CHN: State Children’s Health Insurance Program (SCHIP) Shortfalls Delayed

With 17 states facing shortfalls in 2007 in the State Children’s Health Insurance Program (SCHIP), Congress attached a partial fix to the National Institutes of Health Reform Act, H.R. 6164, the day before adjourning.   The legislation calls for redistributing existing unspent fiscal year 2004 and 2005 funds from states without shortfalls to those that have them.  The nine states that are expected to face shortfalls first – AK, GA, IL, MD, MA, MN, NE, NJ and RI – will receive approximately $219 million in redistributed funds.  The other eight states whose shortfalls will occur later in the year will not receive any funds – IA, LA, ME, NS, MO, NC, SD, and WI.
States receiving these funds who also cover low-income parents will be able to continue coverage but only at the lower Medicaid matching rate, requiring them to use more SCHIP money to cover the same number of families.  If states with shortfalls choose to reduce the number of parents they serve, leaving them uninsured, it could result in reduced coverage for children because enrollment of children tends to drop when parents are not covered.
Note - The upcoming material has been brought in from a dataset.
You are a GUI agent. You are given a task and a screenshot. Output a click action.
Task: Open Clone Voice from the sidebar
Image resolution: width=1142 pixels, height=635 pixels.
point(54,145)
Redistributing funds will address only about one-fifth of the projected gap in funding and beginning in early May states will again face shortfalls projected at $816 million for the remainder of the year affecting all 17 of the states.  Because Congress passed only a stop-gap measure, it will need to revisit the SCHIP shortfall early next year.  If new funding is not provided states will have to reduce eligibility, reduce enrollment, scale back benefits, increase cost-sharing and/or cut payments to health care providers.  The $816 million shortfall is equivalent to the cost of covering approximately 560,000 children under SCHIP.